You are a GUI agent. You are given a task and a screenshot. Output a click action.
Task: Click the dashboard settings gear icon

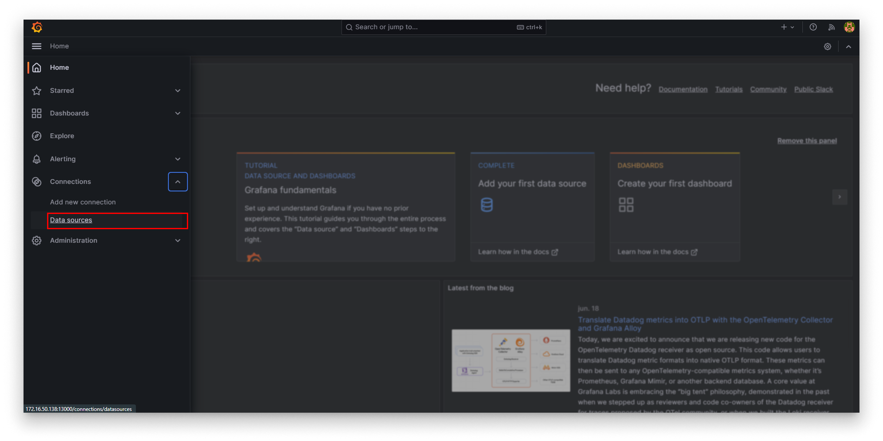pyautogui.click(x=828, y=46)
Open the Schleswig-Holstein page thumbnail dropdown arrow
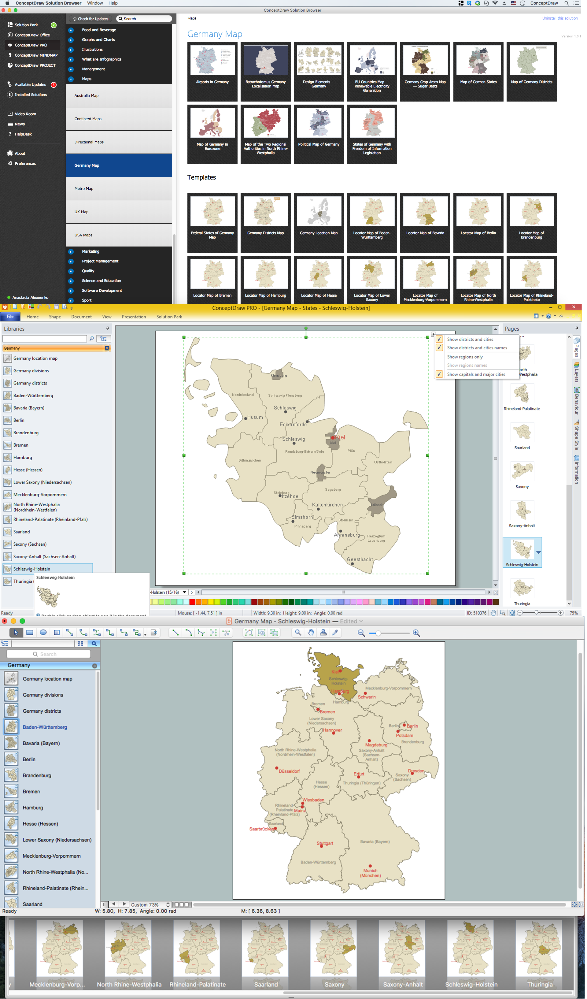The image size is (587, 999). pyautogui.click(x=538, y=552)
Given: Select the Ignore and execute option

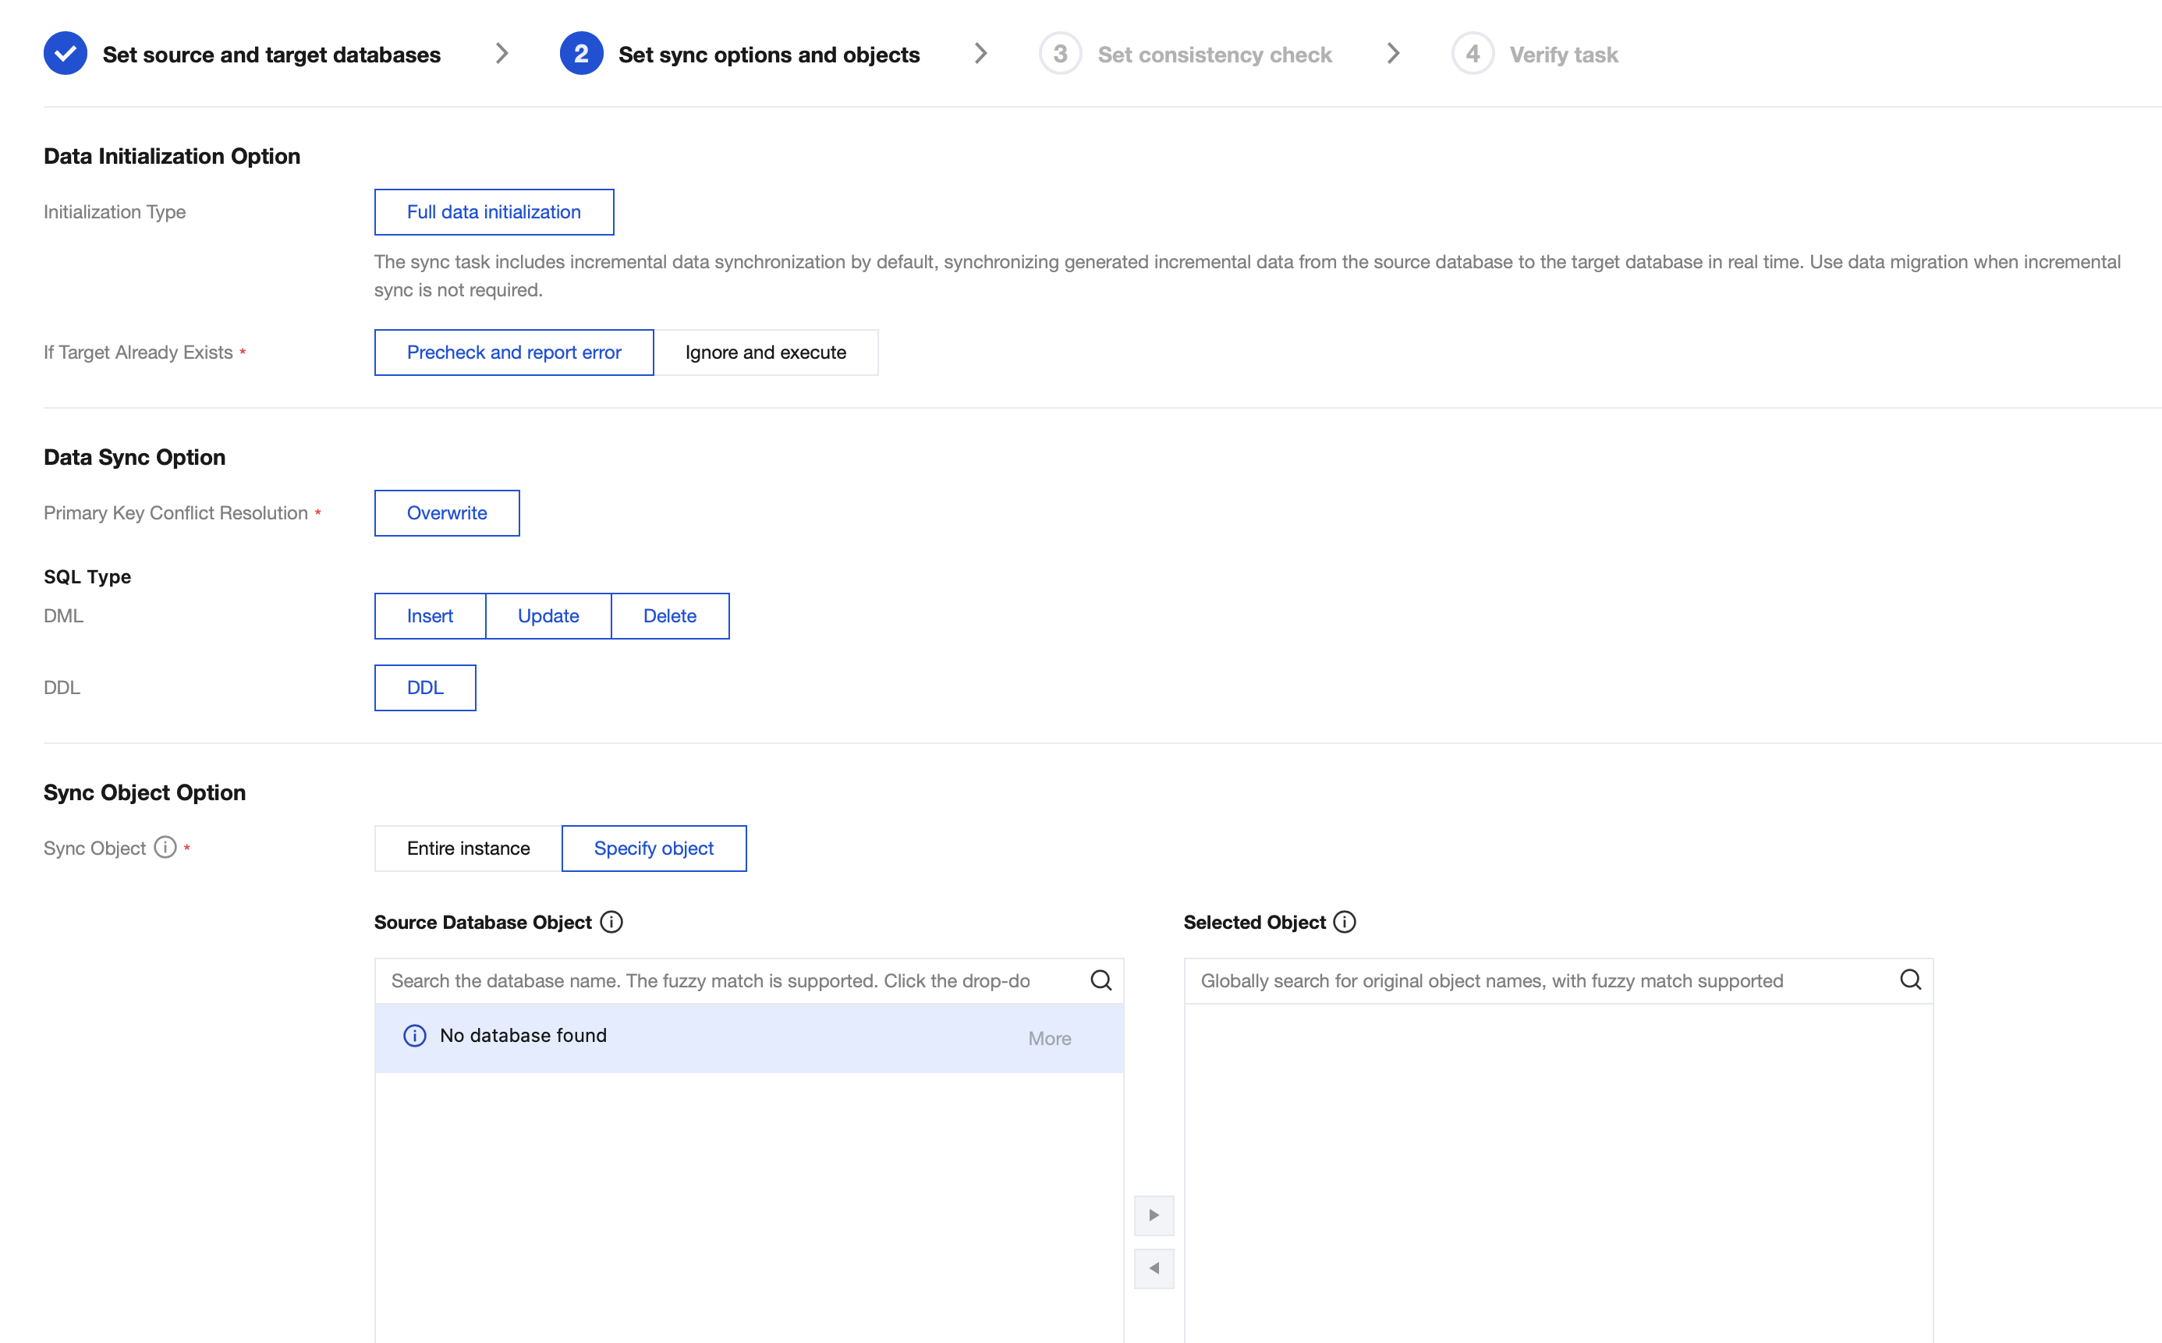Looking at the screenshot, I should coord(765,353).
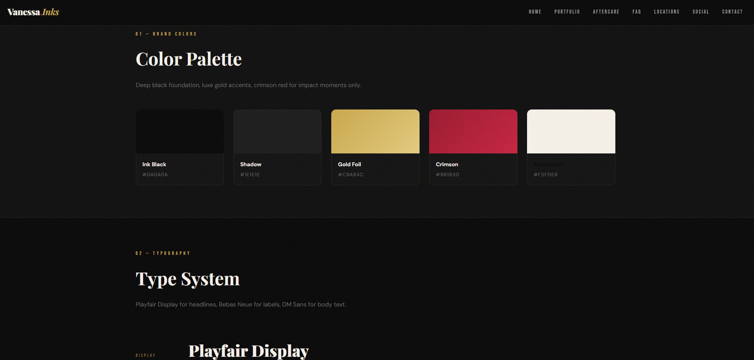The image size is (754, 360).
Task: Open the FAQ section
Action: pos(636,12)
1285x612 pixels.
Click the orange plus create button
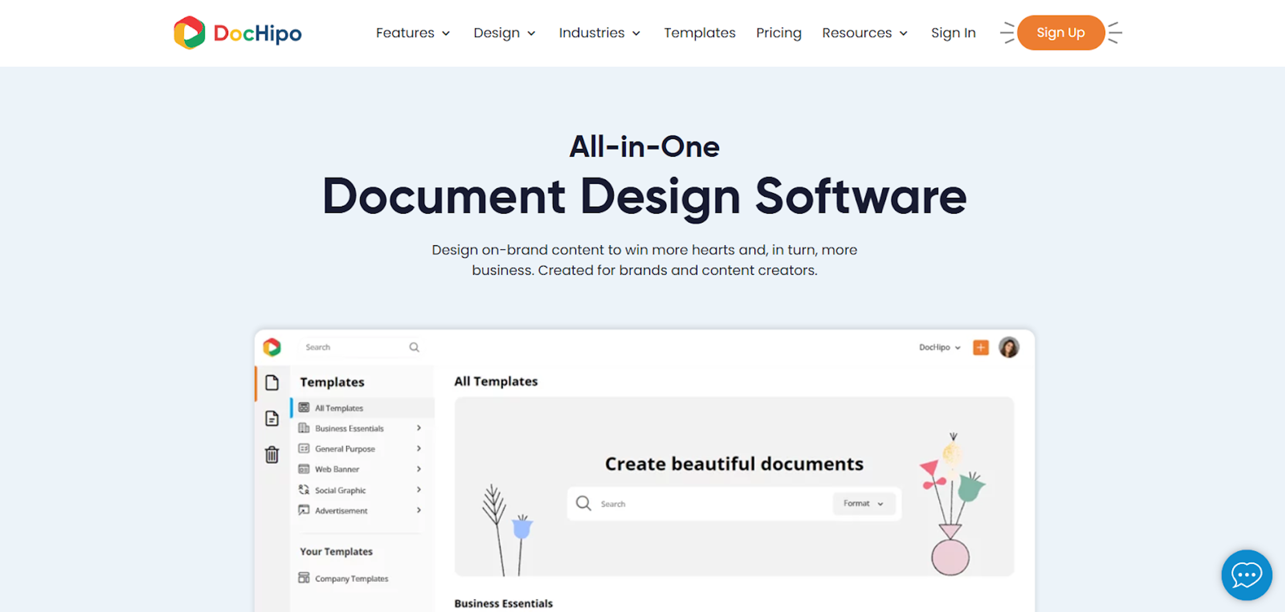coord(980,347)
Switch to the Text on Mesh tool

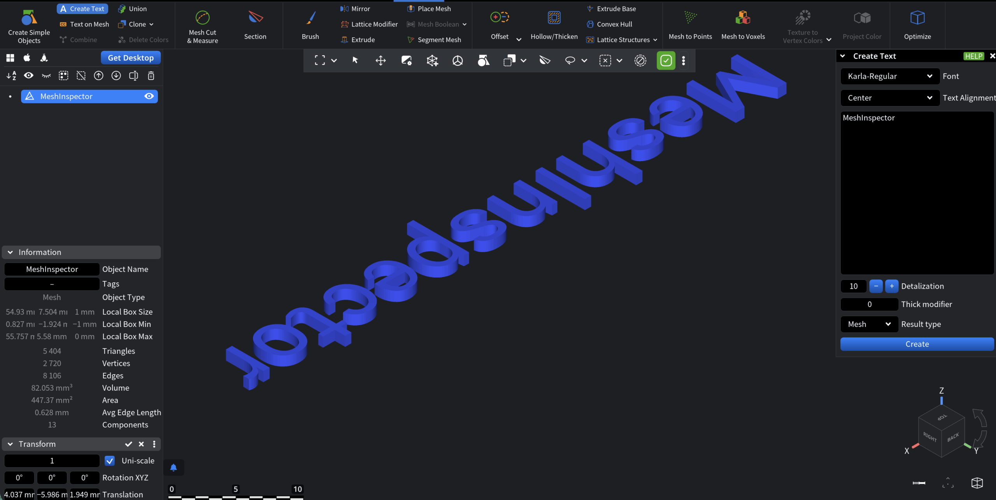point(84,24)
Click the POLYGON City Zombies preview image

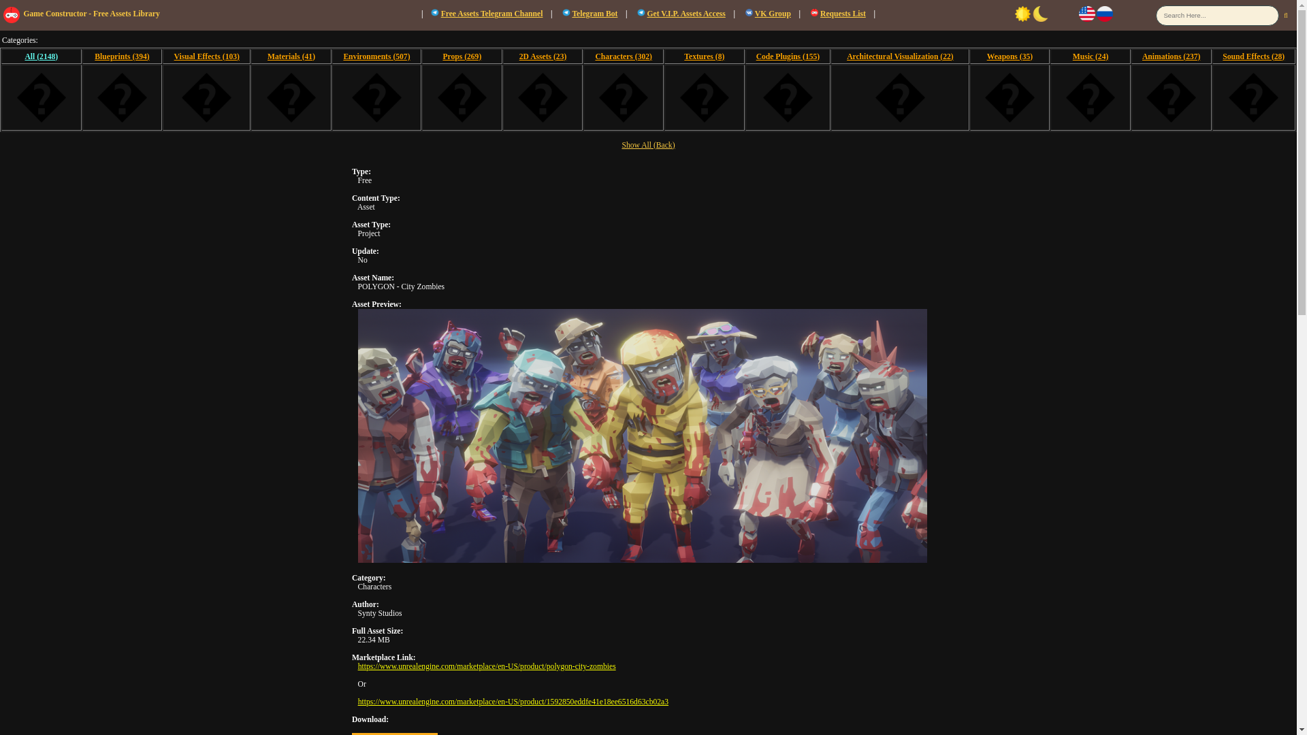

---

What needs to be done:
Each line from the one holding "Given: Select the Ignore and execute option" through the end of the listing is to be output exactly, both ends included, with no other lines and the pictures left out.

Finished task:
Given: Select the Ignore and execute option

Looking at the screenshot, I should coord(765,353).
The image size is (754, 360).
Task: Open the FAQ section
Action: pos(636,12)
1285x612 pixels.
Click the orange plus create button
coord(980,347)
Switch to the Text on Mesh tool

point(84,24)
Click the POLYGON City Zombies preview image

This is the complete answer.